In Catch Me, we catch the acute longing for resolution, a finding of a father and a place in the social order.

While the father and son in Catch Me are both rebellious against society, the son clearly does not want to be, and half his efforts are designed to make society respond to him and find a way of bringing him in.

Oddly enough, the authority – which the father claims torments him – became a benevolent force in the boy’s life, even if this does not seem to be the case at first glance.

The Hanks character becomes the Blue Fairy or ET, whose determined efforts saves the boy in the end.

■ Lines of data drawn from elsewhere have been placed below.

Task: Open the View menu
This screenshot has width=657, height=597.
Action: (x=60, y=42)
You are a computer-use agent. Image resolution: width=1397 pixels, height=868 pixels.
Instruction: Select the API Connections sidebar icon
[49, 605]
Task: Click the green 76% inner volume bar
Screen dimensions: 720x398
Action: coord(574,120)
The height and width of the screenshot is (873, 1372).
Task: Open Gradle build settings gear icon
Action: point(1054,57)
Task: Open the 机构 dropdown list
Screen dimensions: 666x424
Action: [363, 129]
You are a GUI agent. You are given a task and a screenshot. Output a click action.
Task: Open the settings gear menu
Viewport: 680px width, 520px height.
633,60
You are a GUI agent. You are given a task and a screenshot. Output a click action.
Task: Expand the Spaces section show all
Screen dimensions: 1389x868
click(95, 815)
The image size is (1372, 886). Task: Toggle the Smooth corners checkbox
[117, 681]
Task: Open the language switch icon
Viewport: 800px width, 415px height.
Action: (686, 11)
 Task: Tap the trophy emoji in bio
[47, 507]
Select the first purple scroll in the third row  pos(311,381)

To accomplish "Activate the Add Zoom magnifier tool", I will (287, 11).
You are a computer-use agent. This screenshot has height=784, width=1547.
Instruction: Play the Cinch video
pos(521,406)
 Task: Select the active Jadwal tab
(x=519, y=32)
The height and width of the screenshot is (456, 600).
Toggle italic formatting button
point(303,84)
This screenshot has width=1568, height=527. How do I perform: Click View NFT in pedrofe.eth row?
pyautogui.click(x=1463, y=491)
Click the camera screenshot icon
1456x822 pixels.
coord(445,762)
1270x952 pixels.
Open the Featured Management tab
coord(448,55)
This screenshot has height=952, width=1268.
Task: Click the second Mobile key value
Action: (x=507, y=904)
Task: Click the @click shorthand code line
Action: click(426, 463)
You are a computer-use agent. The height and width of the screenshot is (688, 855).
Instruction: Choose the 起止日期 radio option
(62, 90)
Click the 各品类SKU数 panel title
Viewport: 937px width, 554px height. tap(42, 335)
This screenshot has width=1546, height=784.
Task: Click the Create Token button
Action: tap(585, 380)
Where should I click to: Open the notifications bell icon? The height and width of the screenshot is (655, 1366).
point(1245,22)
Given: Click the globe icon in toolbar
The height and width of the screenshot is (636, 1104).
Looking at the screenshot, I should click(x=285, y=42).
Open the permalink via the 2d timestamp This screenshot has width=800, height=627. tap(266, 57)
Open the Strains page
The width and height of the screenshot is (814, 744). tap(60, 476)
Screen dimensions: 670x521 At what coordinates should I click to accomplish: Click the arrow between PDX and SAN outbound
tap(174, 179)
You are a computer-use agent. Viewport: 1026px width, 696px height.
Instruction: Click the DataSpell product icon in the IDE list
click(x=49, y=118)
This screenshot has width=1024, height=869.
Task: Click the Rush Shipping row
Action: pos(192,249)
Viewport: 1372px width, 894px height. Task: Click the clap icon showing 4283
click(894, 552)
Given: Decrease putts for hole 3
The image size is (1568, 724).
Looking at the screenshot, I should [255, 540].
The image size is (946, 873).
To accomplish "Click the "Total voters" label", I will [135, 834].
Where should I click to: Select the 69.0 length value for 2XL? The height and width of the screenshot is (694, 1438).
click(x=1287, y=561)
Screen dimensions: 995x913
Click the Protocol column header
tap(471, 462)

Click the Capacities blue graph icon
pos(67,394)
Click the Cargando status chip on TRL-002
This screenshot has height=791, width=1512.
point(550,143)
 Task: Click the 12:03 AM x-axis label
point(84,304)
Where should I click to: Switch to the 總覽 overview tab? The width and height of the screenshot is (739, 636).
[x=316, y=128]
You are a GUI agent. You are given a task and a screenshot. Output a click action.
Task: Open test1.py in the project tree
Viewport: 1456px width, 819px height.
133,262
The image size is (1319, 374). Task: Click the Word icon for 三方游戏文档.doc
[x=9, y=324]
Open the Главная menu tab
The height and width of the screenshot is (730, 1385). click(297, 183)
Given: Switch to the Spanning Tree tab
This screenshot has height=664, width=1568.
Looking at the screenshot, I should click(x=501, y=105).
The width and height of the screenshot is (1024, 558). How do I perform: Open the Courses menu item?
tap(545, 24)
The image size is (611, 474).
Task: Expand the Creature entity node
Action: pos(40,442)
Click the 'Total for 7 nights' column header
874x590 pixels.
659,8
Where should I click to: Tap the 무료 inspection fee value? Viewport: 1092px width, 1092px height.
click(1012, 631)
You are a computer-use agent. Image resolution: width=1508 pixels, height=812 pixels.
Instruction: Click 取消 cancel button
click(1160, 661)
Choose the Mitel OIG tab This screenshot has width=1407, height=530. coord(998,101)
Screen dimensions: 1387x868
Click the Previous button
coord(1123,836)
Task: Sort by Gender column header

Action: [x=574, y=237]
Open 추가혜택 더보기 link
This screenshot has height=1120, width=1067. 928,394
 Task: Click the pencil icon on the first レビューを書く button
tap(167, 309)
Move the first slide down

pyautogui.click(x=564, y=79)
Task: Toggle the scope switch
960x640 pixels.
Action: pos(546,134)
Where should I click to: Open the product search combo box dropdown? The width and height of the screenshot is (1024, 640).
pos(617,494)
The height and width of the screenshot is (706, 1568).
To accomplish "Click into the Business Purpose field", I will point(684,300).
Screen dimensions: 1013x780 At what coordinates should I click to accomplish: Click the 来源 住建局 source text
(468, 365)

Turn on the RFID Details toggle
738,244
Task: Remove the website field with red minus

This differs from the aliens at the end of AI or even the rescue of the Tom Cruise character in Minority Report by his ex-wife -- although in both cases, the main character is as helpless to break out of his own isolation.

Hanks is the authority Spielberg films previously showed contempt for, the general in Close Encounters and the police in ET.

What does Spielberg’s depiction mean when the authority, the government he distrusted in the past, becomes the very saving force Spielberg has always sought to present us?

In some ways, Spielberg reflects the changing attitudes of society over the last 40 years as we moved out of Boy’s Dylan’s “paying your parking meters” and distrust for leaders to an era more filled with patriotism.

In “Saving Private Ryan,” we see a tug of war between two factions, as characters come to grips with the conflict and their duty. In some ways, we see Spielberg beginning to change, testing the water for hopes of redemption and salvation, each film exploring a different possibility, from seeking the help of an impossible entity such as the Blue Fairy in AI to enforcing protection via Gestapo-like tactics of the police in Minority Report. In Catch Me, he seeks the forces of good in government for protection.

After all the police and the courts eventually helped make Spielberg and his family safe by locking up the stalker who sought to hurt them.

But we also get something else in Catch Me – since the main character is not only caught, tried and imprisoned, but he is released from his captivity.

For a man like Spielberg (not to mention the host of other celebrities) imprisoned by their own fame, Catch Me may be an even greater fantasy that AI, claiming that they might once more again be set free from the prison of their own lives, when as in IA, they may actually be trapped for an eternity..

It seems no accident that the thing that locked up the boy hero in Catch Me was his talent and his art, just as Spielberg’s movie-making caused him to become a prisoner in his own homes.

But in this film, we see the boy’s art freeing him as well, perhaps signally a similar hope in Spielberg.